Verretex's solution works within this reality rather than against it. The regenerated textiles are designed to behave identically to the virgin glass fibre fabrics they replace — same drape characteristics, same resin uptake, same processing parameters. The Ryse pilot confirmed this at the production level: the team used their existing layup methods without any process adjustment.

This means a wind blade manufacturer can transition to a lower-carbon, circular material supply without a capital programme. The decision sits at the procurement level, not the engineering level. For OEMs under pressure from ESG reporting requirements, investor scrutiny, and emerging regulatory mandates, this is the difference between a material they can adopt in the next procurement cycle and one that requires a multi-year integration project.

The Regulatory Signal for Procurement Teams

France mandates that at least 55% of rotor blade mass be recycled or reused as of January 2025 — part of a stepped obligation that began at 35% in 2022. France also requires 95% whole-turbine recyclability from January 2024. EU-wide blade recycling requirements are expected under the Circular Economy Act in 2026. For procurement and sustainability leads at wind energy manufacturers, sourcing materials from certified circular streams is increasingly a compliance requirement, not merely a preference.

The Circular Composites Market: Scale, Timing, and the Investment Case

The commercial opportunity in circular glass fibre composites is substantial and, critically, time-sensitive. Several converging forces are creating a narrow window of first-mover advantage:

The Volume Wave

Global blade waste is projected to rise from roughly 10,000 tonnes per year in 2025 to approximately 110,000 tonnes per year by 2030 (GWEC, 2025). This is not a distant scenario — it is the immediate consequence of first-generation turbines now reaching end of life across Germany, Spain, Denmark, and the US. Europe's annual decommissioned blade volume is expected to nearly triple by 2030, concentrated in the most mature wind markets.

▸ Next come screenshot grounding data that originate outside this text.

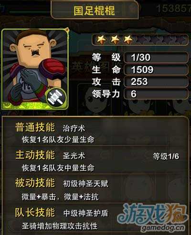The image size is (191, 235).
Task: Open the 普通技能 skill entry
Action: pyautogui.click(x=35, y=127)
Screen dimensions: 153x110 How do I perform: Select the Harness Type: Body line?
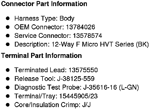click(44, 18)
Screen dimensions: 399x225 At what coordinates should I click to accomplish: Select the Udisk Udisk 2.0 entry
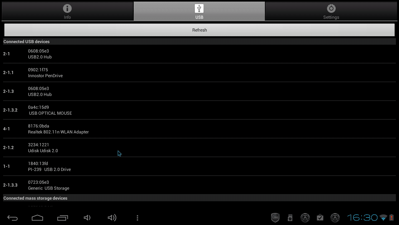tap(200, 148)
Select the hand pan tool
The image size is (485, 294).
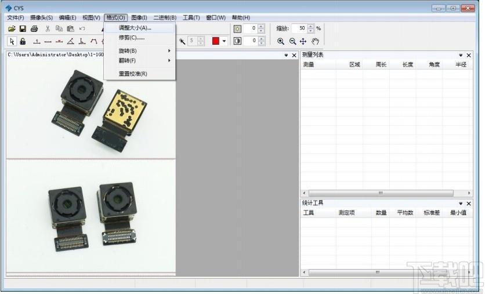[x=315, y=41]
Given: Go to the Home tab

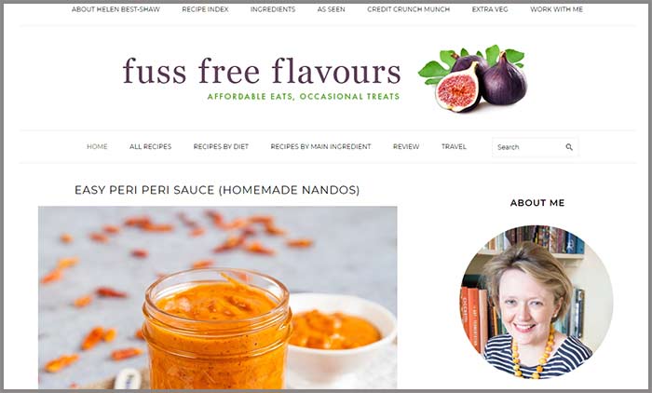Looking at the screenshot, I should tap(97, 147).
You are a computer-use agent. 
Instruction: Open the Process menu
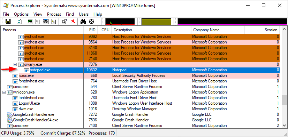54,14
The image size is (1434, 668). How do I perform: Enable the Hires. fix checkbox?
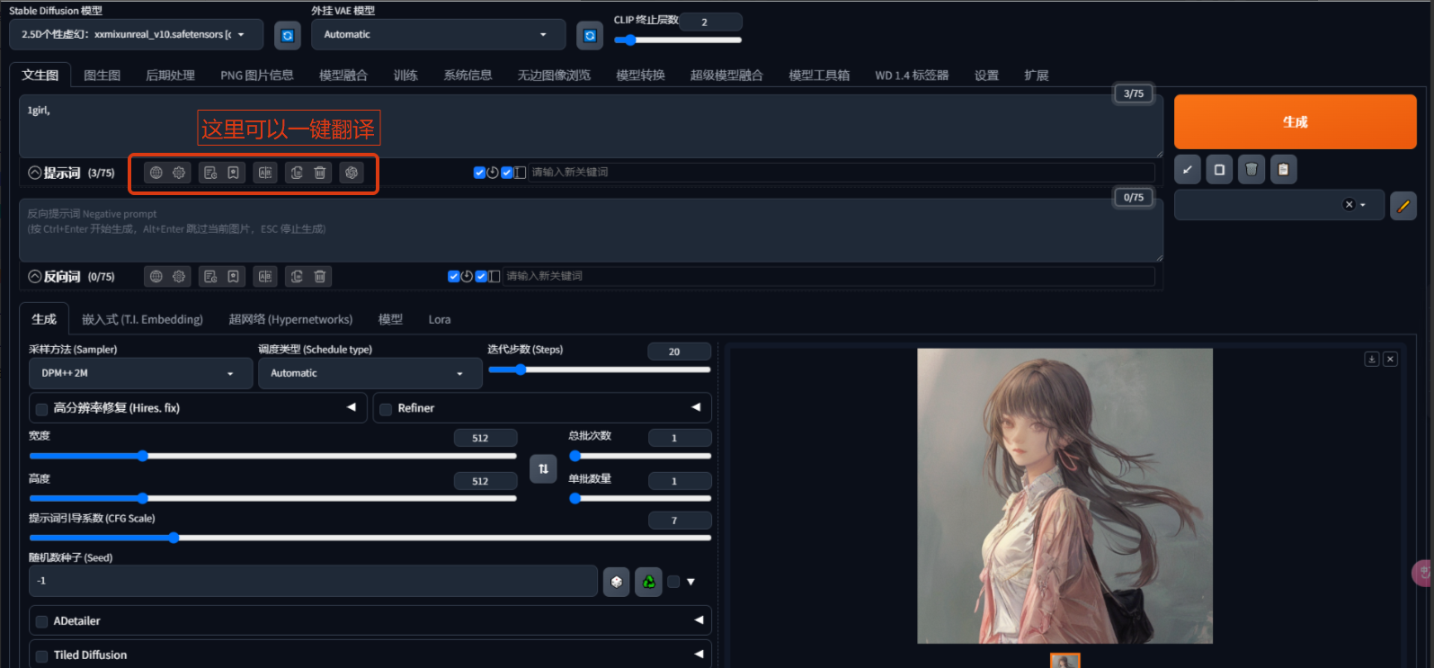[x=41, y=409]
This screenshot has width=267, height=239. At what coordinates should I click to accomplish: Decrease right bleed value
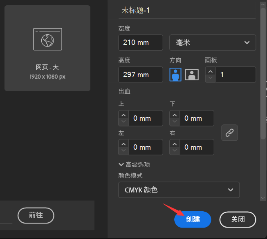pos(174,150)
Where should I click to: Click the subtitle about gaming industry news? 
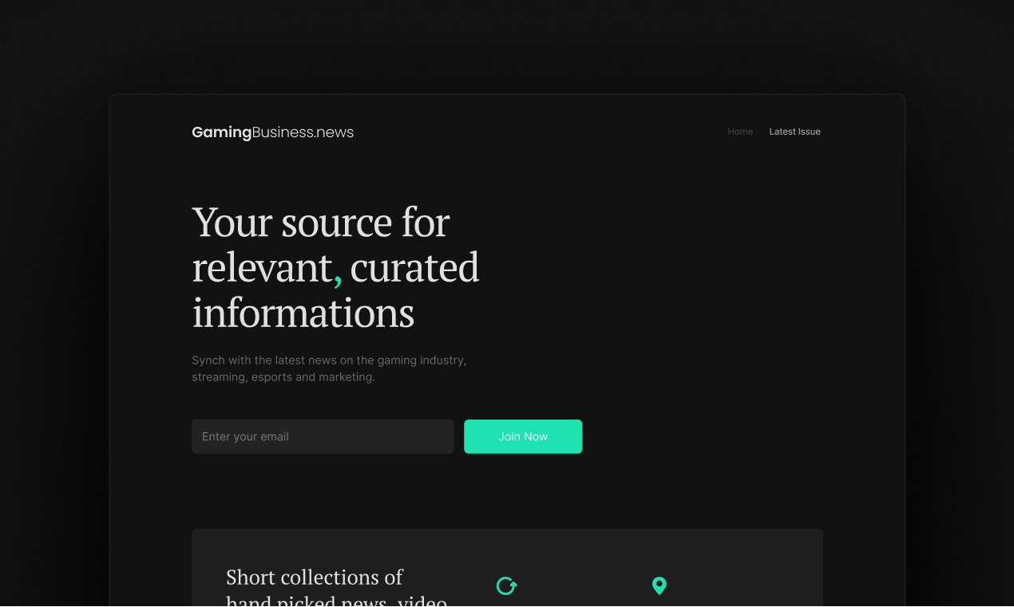click(x=328, y=368)
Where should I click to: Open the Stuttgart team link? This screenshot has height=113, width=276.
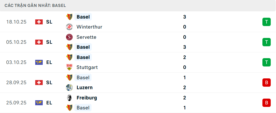click(87, 67)
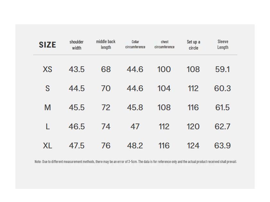Select the M size row label
This screenshot has height=202, width=270.
(x=47, y=108)
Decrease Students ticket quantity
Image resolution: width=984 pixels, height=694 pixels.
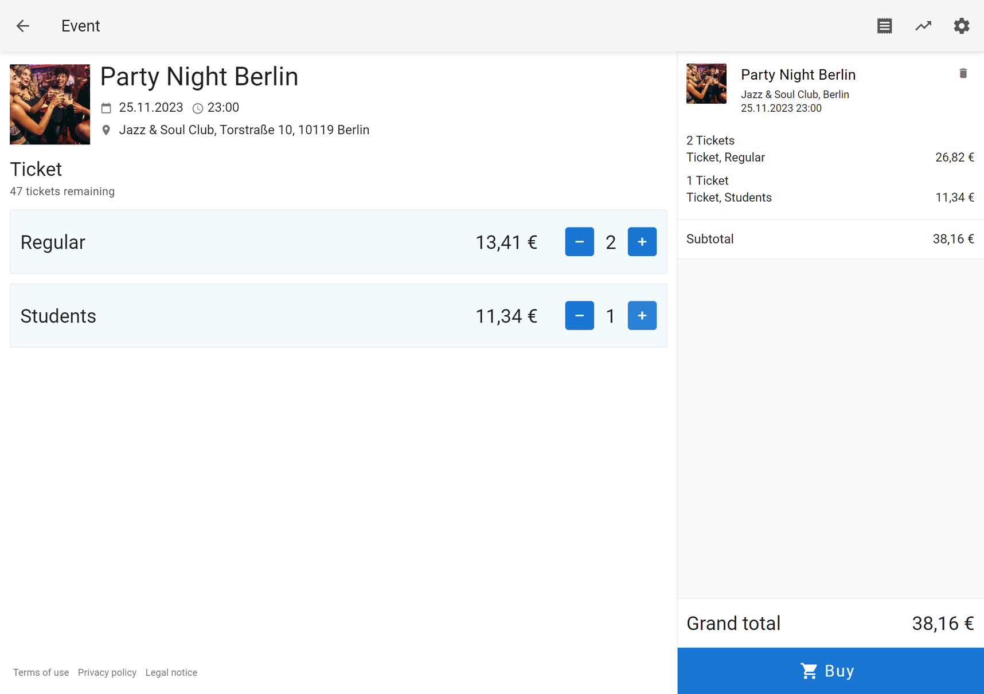coord(579,316)
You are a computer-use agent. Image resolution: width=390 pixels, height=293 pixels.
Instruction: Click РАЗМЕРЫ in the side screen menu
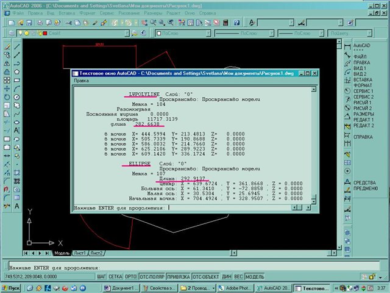click(x=364, y=114)
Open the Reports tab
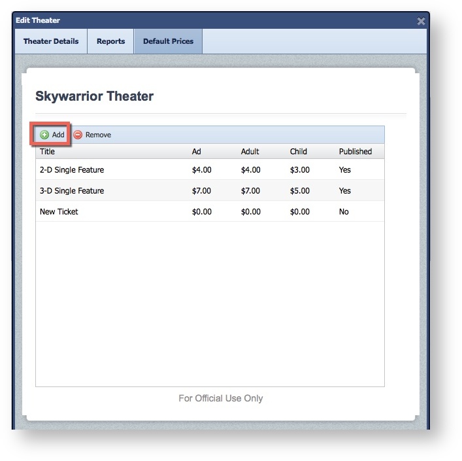The height and width of the screenshot is (461, 462). (x=110, y=41)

Each tonne of decommissioned blade material represents both a waste liability and a raw material feedstock. Verretex converts the latter into a high-value input rather than a disposal problem.

The Regulation Cliff

Europe's self-imposed industry landfill ban took effect 1 January 2026. Legislative enshrinement at the EU level is expected to follow. For manufacturers and project developers in Europe — and for those supplying European markets — demonstrable circularity in the blade supply chain will shift from a reporting metric to a procurement requirement within this planning cycle.

The Capital Momentum

The wind blade recycling market attracted significant capital in 2024–2025: Spain's Acciona launched the Waste2Fiber thermal recycling facility in Navarre; Siemens Gamesa advanced its recyclable offshore blade programme; Veolia expanded its mechanical recycling capacity in France in partnership with EDF Renewables. The DOE's January 2025 report confirmed that existing US infrastructure can already process 90% of decommissioned turbine mass — and allocated $20 million under the Bipartisan Infrastructure Law to close the remaining 10% gap. This signals a market that is moving from R&D into commercial infrastructure.

Within this landscape, Verretex occupies a differentiated position: it is the only solution that converts recycled glass fibre into a performance-validated, directly deployable textile — not a filler, not an aggregate, not an intermediate material requiring additional processing steps. The CHF 1.2M funding round closed in early 2026 and the ongoing Venture Kick backing signals investor confidence in the commercialisation roadmap.

Closing the Loop: A Functional Circular Supply Chain for Wind Energy

The vision Verretex is building toward is not complex in principle, even if it requires precise execution at the material level. A functional circular supply chain for wind energy composites looks like this:

• Decommissioned blades are collected at end of life and routed to composite recycling infrastructure (mechanical, thermal, or chemical, depending on blade generation and composition).
• Recovered glass fibres — previously a low-value byproduct with limited reuse potential — are channelled to Verretex as a raw material feedstock.
• Verretex regenerates those fibres into high-performance nonwoven textiles with virgin-like mechanical properties.
• Those textiles re-enter blade manufacturing lines as a drop-in replacement for virgin glass fibre fabrics — processed identically, at no performance penalty.
• New blades manufactured with this material carry a measurable, certified reduction in embodied carbon, supporting OEM sustainability reporting and regulatory compliance.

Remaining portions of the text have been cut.